Auch in zahlreichen anderen Staaten der Europäischen Union prangerte Amnesty Menschenrechtsverletzungen an. Italien, Tschechien und Ungarn beschränkten den Zugang der Roma zu Bildung, Wohnraum, Arbeit und Gesundheitswesen dermaßen, dass es zuweilen an Apartheid grenze. Für Flüchtlinge von außerhalb sei es kaum möglich, in der EU Zugang zu einem fairen Asylverfahren zu bekommen. 67.000 Menschen hätten 2008 versucht, auf dem Seeweg nach Europa zu gelangen. Hunderte oder gar Tausende von ihnen seien ums Leben gekommen. Teils würden Zuwandererboote direkt nach Libyen gebracht, wo Flüchtlinge keinen Asylantrag stellen könnten. Bulgarien, Tschechien, Griechenland, Ungarn, Litauen und Lettland verletzten die Meinungsfreiheit, indem sie gegen Schwulenparaden vorgingen.

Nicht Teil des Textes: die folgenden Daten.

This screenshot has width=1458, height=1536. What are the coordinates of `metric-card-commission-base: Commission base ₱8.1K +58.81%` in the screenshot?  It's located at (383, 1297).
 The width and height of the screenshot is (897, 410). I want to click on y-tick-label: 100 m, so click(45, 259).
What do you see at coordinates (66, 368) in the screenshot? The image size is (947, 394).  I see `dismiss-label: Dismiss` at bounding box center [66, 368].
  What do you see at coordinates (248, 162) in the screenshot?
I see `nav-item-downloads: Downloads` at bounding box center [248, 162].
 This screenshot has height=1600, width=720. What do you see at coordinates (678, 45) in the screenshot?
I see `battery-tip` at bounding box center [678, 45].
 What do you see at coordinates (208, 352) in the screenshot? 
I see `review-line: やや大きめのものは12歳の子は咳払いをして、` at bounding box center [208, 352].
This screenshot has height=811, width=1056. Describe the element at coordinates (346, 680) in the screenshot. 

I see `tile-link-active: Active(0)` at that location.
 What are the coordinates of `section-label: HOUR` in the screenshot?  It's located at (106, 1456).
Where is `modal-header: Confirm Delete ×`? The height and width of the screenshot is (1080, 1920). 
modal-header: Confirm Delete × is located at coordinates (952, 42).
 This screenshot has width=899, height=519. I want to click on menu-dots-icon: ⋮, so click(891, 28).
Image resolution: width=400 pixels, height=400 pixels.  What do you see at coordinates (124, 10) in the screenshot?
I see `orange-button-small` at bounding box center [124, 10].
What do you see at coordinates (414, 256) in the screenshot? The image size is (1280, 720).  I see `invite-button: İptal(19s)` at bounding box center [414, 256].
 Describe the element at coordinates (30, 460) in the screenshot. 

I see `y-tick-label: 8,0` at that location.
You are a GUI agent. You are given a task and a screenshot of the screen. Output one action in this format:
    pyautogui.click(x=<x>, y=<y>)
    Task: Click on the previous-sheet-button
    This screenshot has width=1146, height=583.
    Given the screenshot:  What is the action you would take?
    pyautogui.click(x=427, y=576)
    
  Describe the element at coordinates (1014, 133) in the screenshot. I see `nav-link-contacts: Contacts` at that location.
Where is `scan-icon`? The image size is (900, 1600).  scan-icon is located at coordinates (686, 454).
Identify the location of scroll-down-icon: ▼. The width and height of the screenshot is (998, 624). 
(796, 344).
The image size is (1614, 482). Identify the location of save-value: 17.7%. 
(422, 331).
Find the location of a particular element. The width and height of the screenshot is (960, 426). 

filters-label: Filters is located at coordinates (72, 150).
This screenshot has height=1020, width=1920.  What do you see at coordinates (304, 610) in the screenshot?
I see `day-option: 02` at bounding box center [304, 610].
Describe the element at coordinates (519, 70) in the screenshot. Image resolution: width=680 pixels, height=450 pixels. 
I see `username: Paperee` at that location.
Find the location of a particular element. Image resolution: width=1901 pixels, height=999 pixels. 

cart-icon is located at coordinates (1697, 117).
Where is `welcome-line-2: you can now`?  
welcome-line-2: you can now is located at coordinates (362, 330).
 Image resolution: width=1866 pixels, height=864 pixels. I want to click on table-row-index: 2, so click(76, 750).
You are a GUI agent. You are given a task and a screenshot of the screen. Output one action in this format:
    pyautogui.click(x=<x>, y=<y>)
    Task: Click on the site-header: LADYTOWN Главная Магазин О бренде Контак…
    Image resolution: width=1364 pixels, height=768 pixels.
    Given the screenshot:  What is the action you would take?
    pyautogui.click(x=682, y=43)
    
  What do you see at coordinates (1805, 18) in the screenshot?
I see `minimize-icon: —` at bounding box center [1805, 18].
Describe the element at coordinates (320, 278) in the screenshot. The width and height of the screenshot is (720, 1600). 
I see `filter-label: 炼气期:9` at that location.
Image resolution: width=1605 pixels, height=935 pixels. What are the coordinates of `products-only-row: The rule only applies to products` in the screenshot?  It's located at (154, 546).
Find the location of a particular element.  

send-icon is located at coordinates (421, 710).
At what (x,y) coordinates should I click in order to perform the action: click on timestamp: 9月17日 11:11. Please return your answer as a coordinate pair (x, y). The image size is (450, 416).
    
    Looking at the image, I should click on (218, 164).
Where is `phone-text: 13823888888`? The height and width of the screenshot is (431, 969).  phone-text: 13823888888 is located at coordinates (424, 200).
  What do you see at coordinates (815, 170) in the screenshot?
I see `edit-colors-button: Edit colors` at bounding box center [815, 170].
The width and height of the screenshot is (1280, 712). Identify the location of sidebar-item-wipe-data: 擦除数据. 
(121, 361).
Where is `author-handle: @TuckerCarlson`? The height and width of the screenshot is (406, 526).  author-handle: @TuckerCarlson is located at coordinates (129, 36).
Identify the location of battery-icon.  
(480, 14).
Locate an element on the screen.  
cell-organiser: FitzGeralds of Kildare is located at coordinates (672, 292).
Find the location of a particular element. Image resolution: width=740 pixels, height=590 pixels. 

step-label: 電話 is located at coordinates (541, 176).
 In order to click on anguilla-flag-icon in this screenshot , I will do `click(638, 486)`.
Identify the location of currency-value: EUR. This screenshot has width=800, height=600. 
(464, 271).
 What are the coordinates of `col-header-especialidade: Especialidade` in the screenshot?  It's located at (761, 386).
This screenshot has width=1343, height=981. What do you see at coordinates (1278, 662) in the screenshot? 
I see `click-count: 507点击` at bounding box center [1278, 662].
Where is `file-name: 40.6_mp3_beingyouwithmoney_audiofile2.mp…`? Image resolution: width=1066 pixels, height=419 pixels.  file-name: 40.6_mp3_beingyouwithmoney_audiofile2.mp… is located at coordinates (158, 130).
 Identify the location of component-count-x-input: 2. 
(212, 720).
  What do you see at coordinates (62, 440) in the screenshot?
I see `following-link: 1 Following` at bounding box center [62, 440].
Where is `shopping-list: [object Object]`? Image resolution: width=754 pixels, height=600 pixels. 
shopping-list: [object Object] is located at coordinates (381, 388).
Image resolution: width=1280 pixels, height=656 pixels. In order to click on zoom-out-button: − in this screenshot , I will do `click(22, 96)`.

Gemischte Bilanz für Obama

Dem US-Präsidenten Barack Obama bescheinigte Amnesty eine gemischte Bilanz. Erst ein Gefangener sei aus dem Lager Guantanamo auf Kuba entlassen worden. Hunderte Gefangene seien unter ähnlichen Bedingungen und ohne Aussicht auf Besserung im US-Lager Bagram in Afghanistan eingesperrt. Das Land habe 2008 das blutigste Jahr seit dem Sturz der radikal-islamischen Taliban erlebt. Folter in der Haft sei dort an der Tagesordnung. Kritische Journalisten würden bedroht, inhaftiert oder ermordet. Für Frauen gehörten familiäre Gewalt, Vergewaltigungen und Zwangsehen zum Alltag. Amnesty forderte daher eine Intensivierung der Polizeiausbildung, an der sich auch Deutschland beteiligt.